Please resume the passage below about students' right to refuse the Pledge of Allegiance, picking up right after its last sentence.

# Excerpted passage start

In light of the fundamental nature of the student right at issue and the absence of any "countervailing" parental right, it is not surprising that no court has ever required parents to consent to a minor's exercise of his or her constitutional rights of conscience. Students possess basic rights of belief and expression under the First Amendment independent of their parents, and the panel has, without any supportable legal reason, wrongfully deprived students of those rights. These concerns are more fully discussed below.

I. Supreme Court Precedent Dictates that Students Cannot Be Compelled to Recite the Pledge of Allegiance

In Barnette, the West Virginia Board of Education passed a resolution requiring students to salute the flag and recite the Pledge of Allegiance at school. The Supreme Court recognized that this compulsion infringed on the students' rights of conscience, and thus, found the law unconstitutional. There is no distinction between the rights of students in West Virginia schools and the rights of students in Florida schools.[4]

The Barnette Court acknowledged the obvious fact that "[the] Pledge requires affirmation of a belief and an attitude of mind." 319 U.S. at 633, 63 S.Ct. 1178. The Court then recognized that to permit the State to compel the Pledge would require a complete abdication of the First Amendment. To sustain the State's position, the Court would be "required to say that a Bill of Rights which guards the individual's right to speak his own mind, left it open to public authorities to compel him to utter what is not in his mind." Id. at 634, 63 S.Ct. 1178. This position would be untenable and the Court emphatically rejected it:

If there is any fixed star in our constitutional constellation, it is that no official, high or petty, can prescribe what shall be orthodox in politics, nationalism, religion, or other matters of opinion or force citizens to confess by word or act their faith therein.

# Excerpted passage end
# Source material start

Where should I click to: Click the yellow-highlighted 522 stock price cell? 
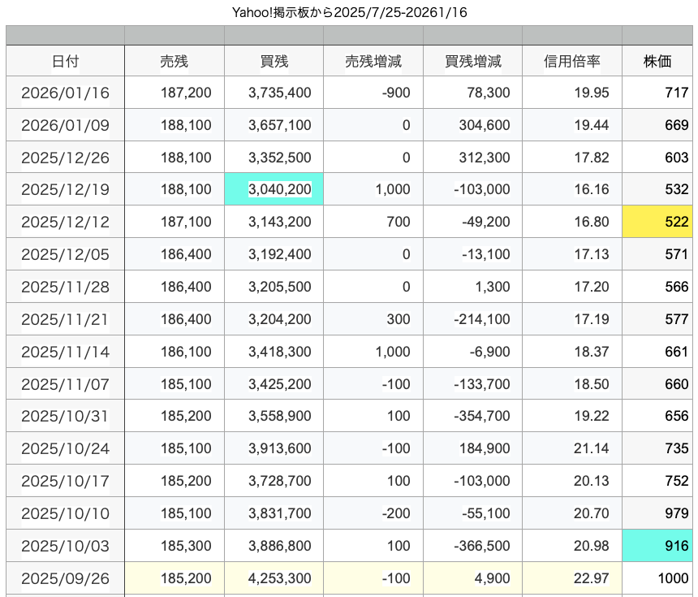tap(658, 222)
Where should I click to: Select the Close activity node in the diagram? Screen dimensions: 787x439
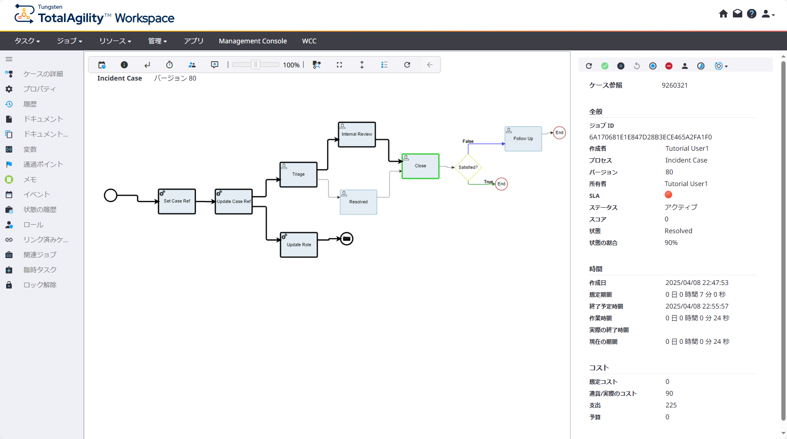point(420,166)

# Source material end

• [Result of this exercise]:
We think the action of the local authorities in compelling the flag salute and pledge transcends constitutional limitations on their power and invades the sphere of intellect and spirit which it is the purpose of the First Amendment to our Constitution to reserve from all official control.

Id. at 642, 63 S.Ct. 1178. The Florida statute at issue would compel the very same students in Barnette to first obtain *1295 permission to do that which the Supreme Court has already explicitly ruled they have a constitutional right to do.

The panel opinion's effort to distinguish Barnette and its progeny[5] on the basis that "in those cases, the custodial parent was not opposing the child's choice" whereas there is a potential conflict between parent and child[6] here is unavailing on many levels. First, as noted, there is no conflict in this case as the suit against the State was brought by the student's mother on his behalf. The panel opinion makes no mention of this fact nor addresses its significance.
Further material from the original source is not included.